EXERCISE DETAILS →
With the pictures omitted, print exactly the lines below, from the one containing "Where should I click to: Open" through the one containing "Task: Open more", and nothing else.

RECORDS FOR THIS TASK →
-------
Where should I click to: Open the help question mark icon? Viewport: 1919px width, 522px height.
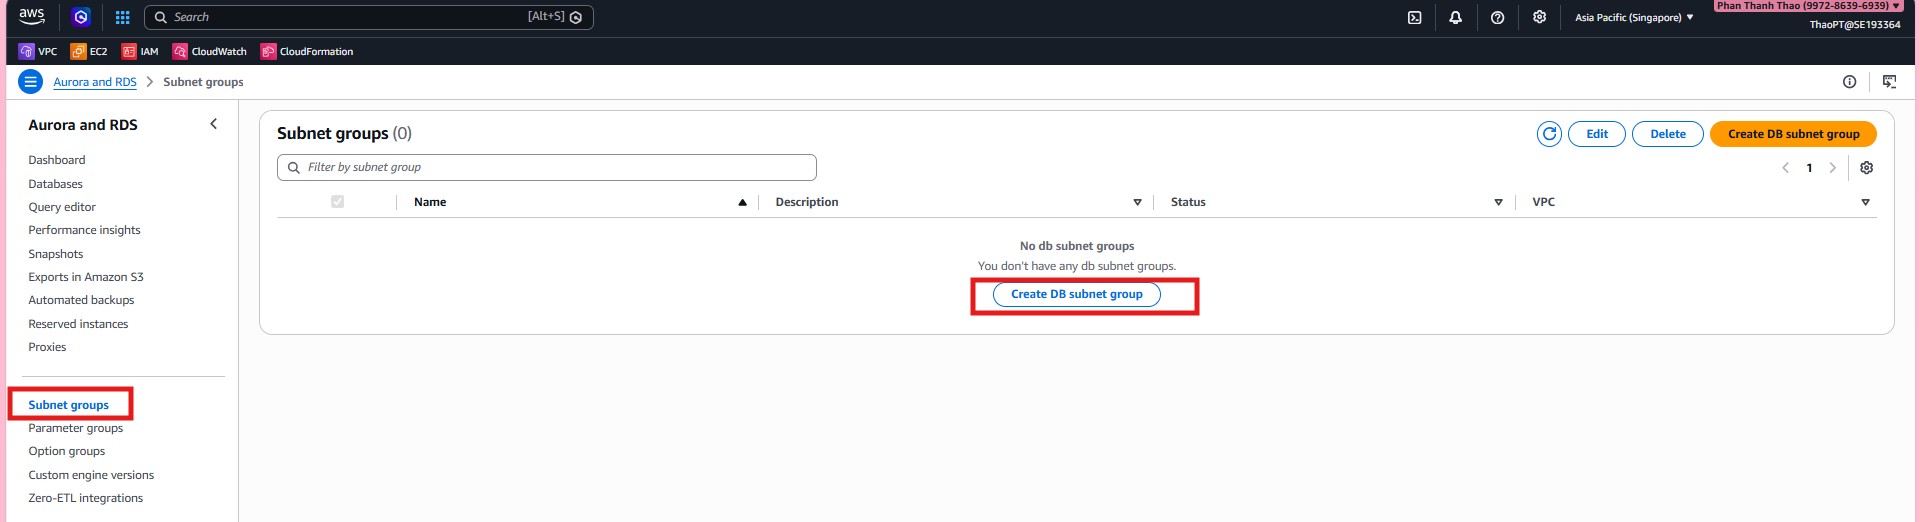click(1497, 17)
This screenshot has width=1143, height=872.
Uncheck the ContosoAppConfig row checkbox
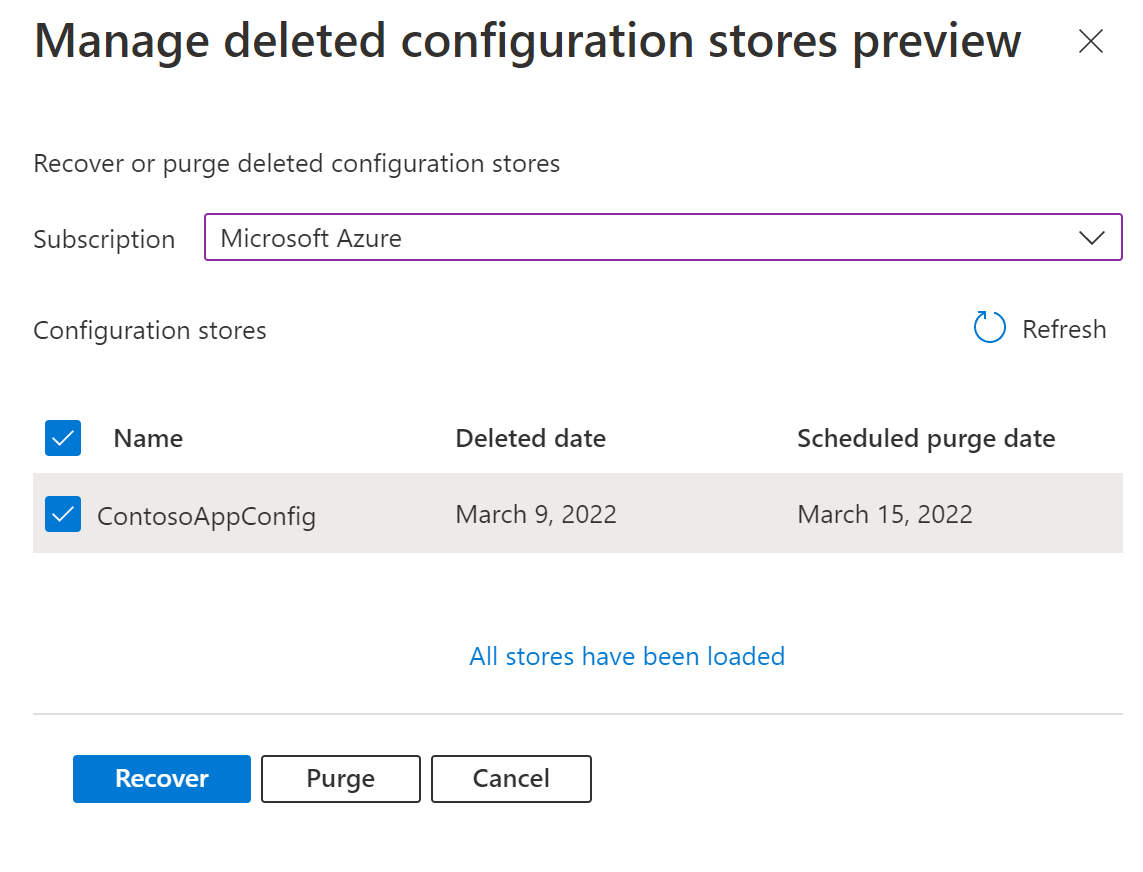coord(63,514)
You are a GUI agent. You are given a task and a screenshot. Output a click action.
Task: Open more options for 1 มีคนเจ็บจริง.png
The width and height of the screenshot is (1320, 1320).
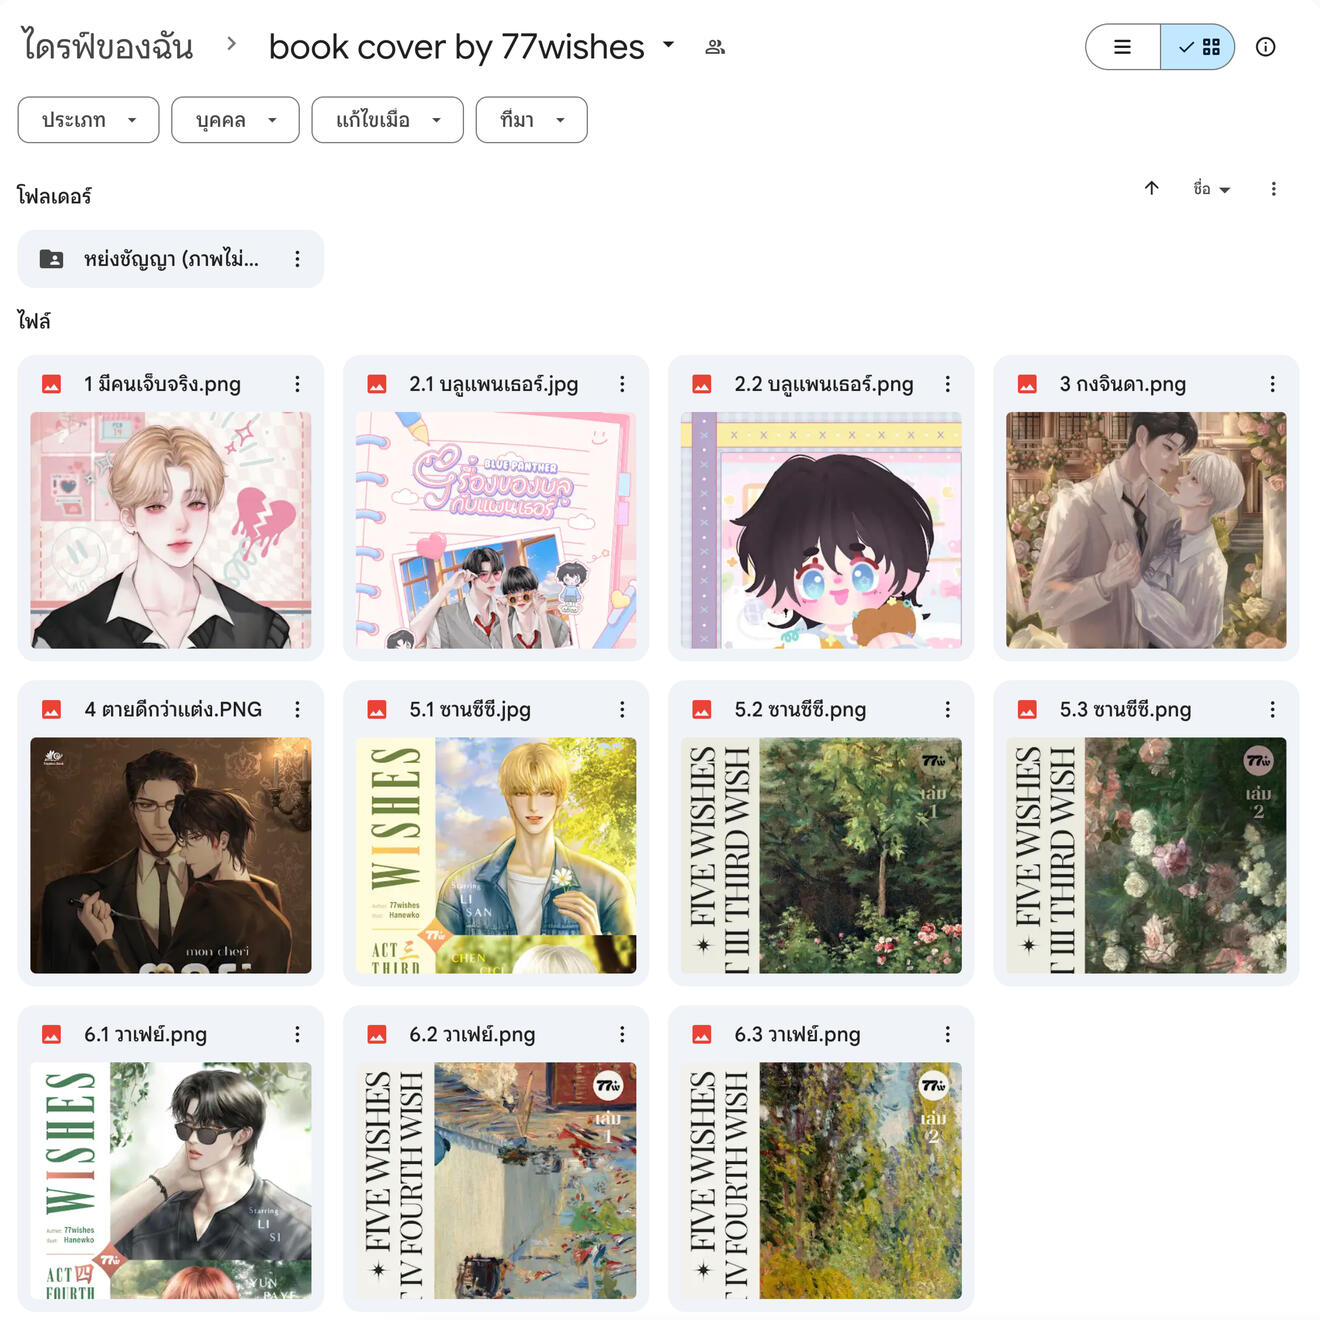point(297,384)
-------
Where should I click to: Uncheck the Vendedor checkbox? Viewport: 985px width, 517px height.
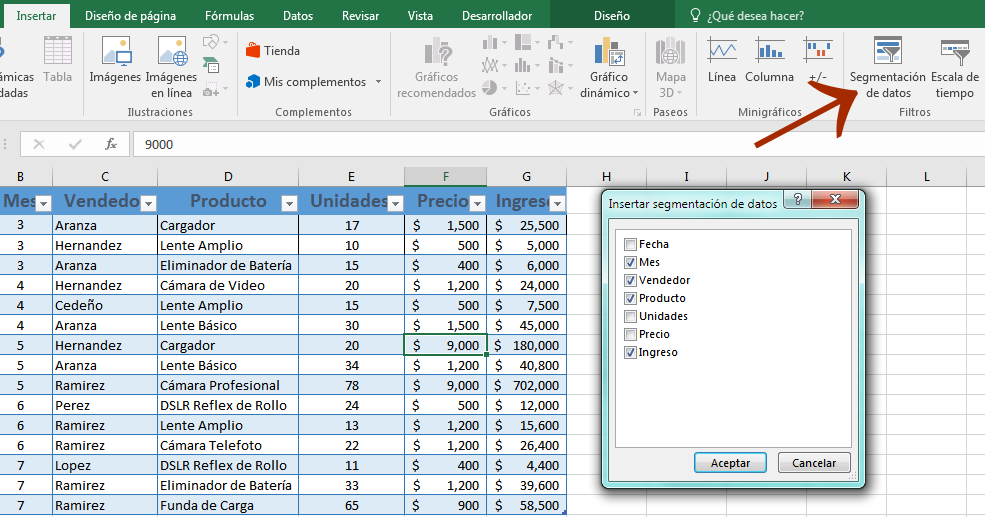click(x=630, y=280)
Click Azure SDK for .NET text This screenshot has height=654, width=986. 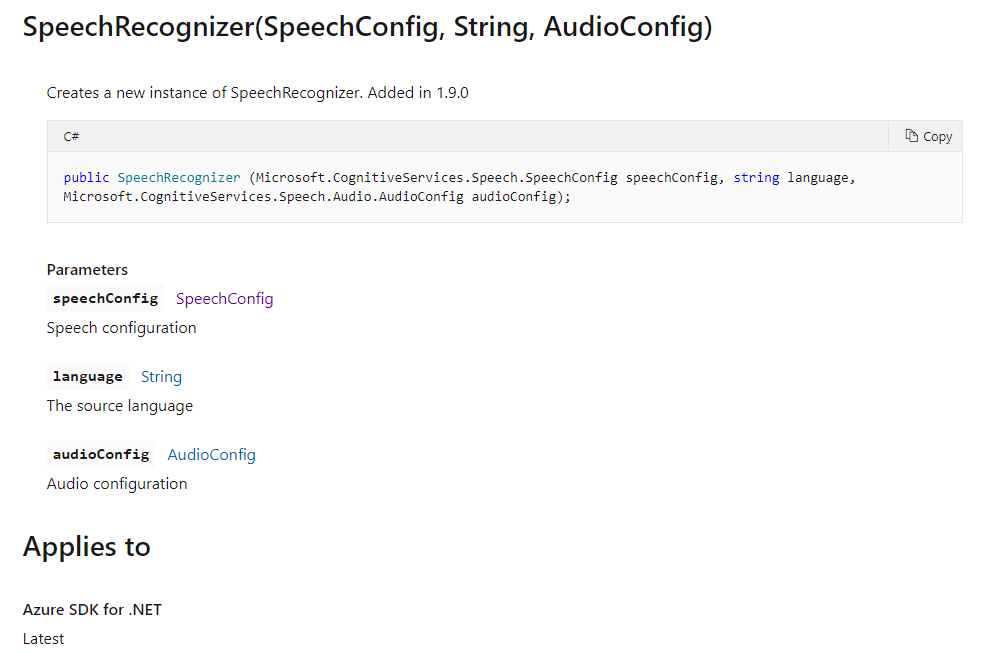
-------
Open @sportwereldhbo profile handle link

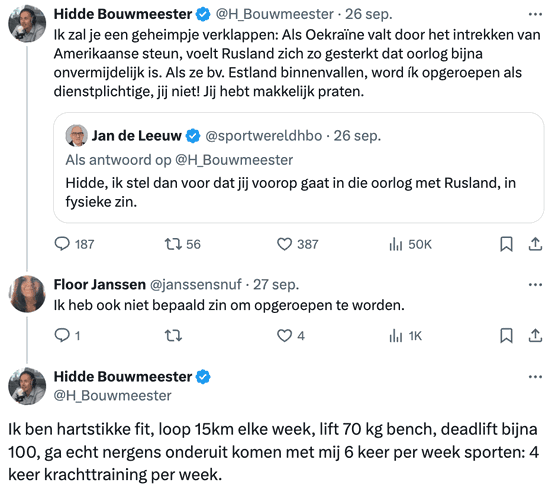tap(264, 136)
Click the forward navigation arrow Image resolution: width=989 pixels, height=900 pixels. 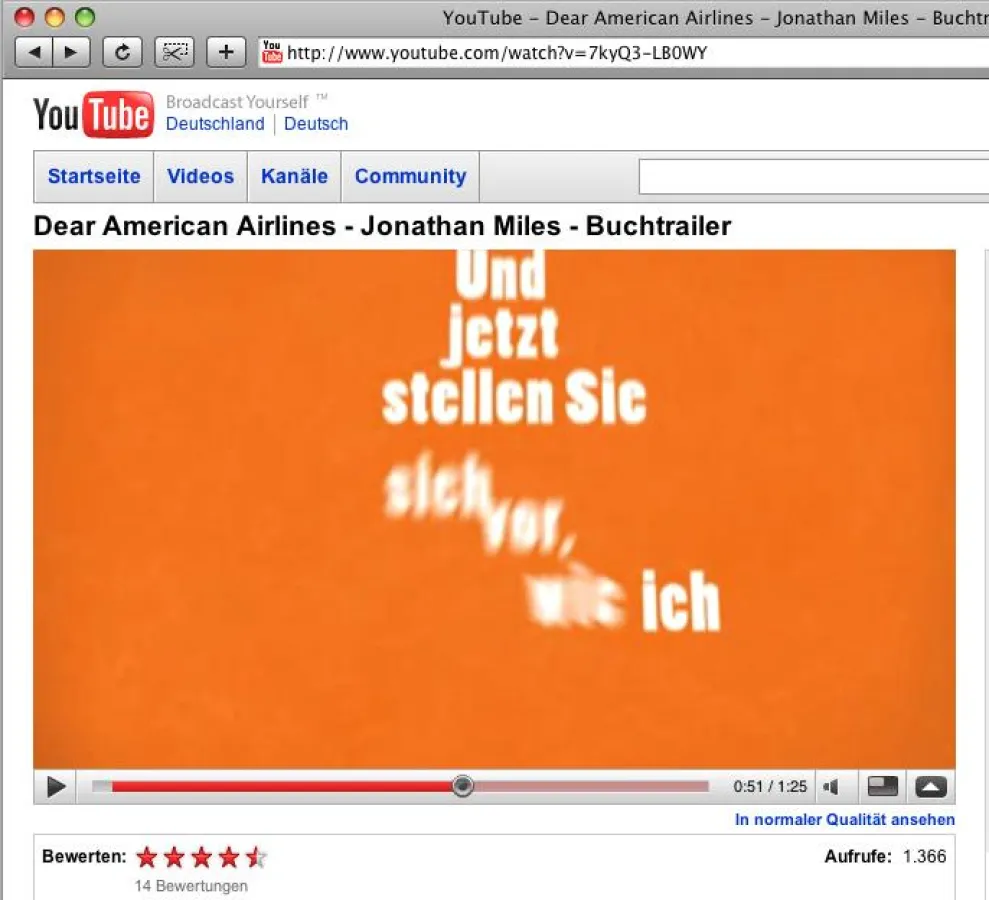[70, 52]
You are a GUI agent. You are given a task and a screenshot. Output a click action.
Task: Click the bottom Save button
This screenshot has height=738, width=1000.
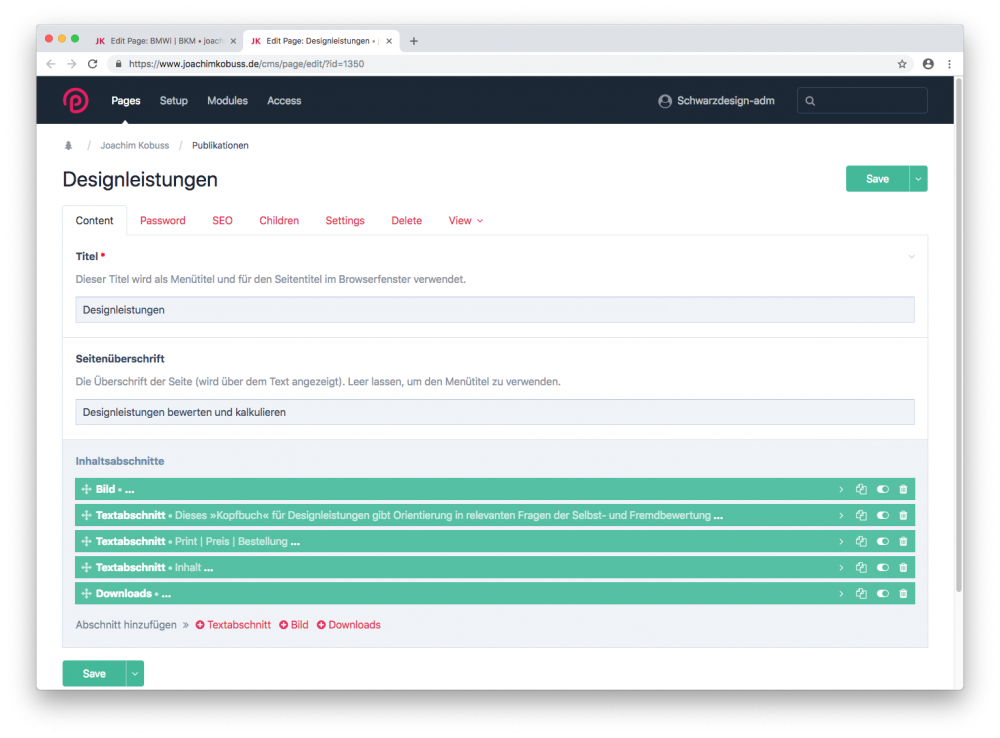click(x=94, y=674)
-------
WORKED SOLUTION →
Where should I click to: Open the help question mark icon? Viewport: 1919px width, 522px height.
click(1497, 17)
This screenshot has width=1143, height=872.
Uncheck the ContosoAppConfig row checkbox
coord(63,514)
You are a GUI agent. You are given a task and a screenshot. Output a click action.
Task: Open more options for 1 มีคนเจ็บจริง.png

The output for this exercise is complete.